Segurança
Ministério Público recorre e pede aumento da pena de Tiago Alano
por Suélen Delabari
O Ministério Público do Rio Grande do Sul recorreu da sentença que condenou o publicitário Tiago de Vargas Alano, de 38 anos, a 22 anos, dois meses e 16 dias de prisão pelo feminicídio de Ana Carolina Kamphorst Cardoso. O recurso foi encaminhado ao Tribunal de Justiça do Rio Grande do Sul (TJRS) com o objetivo de obter o aumento da pena imposta ao réu.

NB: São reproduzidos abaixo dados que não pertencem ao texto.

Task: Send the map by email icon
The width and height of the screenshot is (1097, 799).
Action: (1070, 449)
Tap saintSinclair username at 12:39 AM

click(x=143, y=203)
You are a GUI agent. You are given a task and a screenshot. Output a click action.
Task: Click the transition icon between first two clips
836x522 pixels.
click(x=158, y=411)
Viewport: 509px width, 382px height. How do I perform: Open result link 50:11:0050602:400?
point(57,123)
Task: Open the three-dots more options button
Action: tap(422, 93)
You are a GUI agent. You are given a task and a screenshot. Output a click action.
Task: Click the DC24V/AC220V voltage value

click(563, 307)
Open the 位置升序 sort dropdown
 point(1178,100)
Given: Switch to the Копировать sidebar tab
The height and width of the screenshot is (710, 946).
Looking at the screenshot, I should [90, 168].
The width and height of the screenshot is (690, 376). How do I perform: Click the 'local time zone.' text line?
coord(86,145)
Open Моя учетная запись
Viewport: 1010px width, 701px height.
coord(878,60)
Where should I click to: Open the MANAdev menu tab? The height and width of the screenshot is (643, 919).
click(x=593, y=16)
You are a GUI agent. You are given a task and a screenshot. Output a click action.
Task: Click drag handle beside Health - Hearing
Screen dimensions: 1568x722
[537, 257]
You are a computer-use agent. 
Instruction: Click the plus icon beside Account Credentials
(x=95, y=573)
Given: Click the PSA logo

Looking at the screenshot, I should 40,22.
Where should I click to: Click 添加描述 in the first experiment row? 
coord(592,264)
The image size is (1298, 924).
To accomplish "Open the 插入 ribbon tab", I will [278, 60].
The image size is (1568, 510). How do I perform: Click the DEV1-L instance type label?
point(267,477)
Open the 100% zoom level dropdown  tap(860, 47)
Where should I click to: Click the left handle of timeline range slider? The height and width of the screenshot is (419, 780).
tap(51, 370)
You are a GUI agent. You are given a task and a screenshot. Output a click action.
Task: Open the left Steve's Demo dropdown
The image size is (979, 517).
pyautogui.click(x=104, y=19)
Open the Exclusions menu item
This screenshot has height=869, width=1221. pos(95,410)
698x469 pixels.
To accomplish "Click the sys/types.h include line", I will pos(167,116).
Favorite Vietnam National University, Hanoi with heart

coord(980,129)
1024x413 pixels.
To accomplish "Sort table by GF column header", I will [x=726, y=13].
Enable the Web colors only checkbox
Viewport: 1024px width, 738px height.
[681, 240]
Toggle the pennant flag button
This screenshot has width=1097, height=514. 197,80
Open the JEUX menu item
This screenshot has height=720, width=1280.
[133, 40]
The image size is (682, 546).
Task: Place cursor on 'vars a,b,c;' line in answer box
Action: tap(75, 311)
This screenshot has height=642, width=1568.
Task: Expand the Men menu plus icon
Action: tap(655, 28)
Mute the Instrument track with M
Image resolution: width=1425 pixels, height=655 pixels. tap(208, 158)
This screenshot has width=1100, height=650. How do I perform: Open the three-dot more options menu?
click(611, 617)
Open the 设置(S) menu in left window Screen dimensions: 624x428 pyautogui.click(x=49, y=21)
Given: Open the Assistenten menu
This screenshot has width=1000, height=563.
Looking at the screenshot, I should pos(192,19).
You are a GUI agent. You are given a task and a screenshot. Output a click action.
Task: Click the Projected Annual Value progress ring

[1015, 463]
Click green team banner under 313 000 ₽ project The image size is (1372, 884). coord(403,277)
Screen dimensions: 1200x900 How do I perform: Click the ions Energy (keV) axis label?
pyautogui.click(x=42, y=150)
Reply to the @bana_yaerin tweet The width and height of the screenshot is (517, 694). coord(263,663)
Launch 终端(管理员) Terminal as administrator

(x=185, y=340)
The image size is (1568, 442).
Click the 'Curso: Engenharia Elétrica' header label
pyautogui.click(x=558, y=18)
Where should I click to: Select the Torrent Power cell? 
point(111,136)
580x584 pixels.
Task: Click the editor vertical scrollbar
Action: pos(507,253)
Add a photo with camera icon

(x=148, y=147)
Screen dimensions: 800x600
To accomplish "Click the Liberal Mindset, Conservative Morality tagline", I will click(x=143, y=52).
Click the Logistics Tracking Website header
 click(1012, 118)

Na apelação, o Ministério Público sustenta que a pena fixada pelo Tribunal do Júri não é proporcional à gravidade dos crimes praticados e requer a reavaliação da dosimetria da condenação. O pedido será analisado por uma das Câmaras Criminais do TJRS.
Tiago Alano foi condenado pelo Tribunal do Júri de Bagé após cerca de 15 horas de julgamento. Além do feminicídio de Ana Carolina, morta em agosto de 2023 em seu apartamento, no Centro da cidade, a condenação também abrangeu os crimes de vilipêndio de cadáver e registro não autorizado de imagens.
Durante o julgamento, o Ministério Público sustentou que a vítima morreu por asfixia, em um crime caracterizado como feminicídio. A defesa manteve a tese de inocência, e o réu negou a autoria do homicídio, embora tenha confirmado que fotografou o corpo da vítima.
Tiago Alano permanece preso e cumpre a pena em regime fechado, sem direito de recorrer em liberdade. O recurso apresentado pelo Ministério Público será analisado pelo Tribunal de Justiça, que decidirá se mantém a pena aplicada ou se acolhe o pedido de aumento da condenação.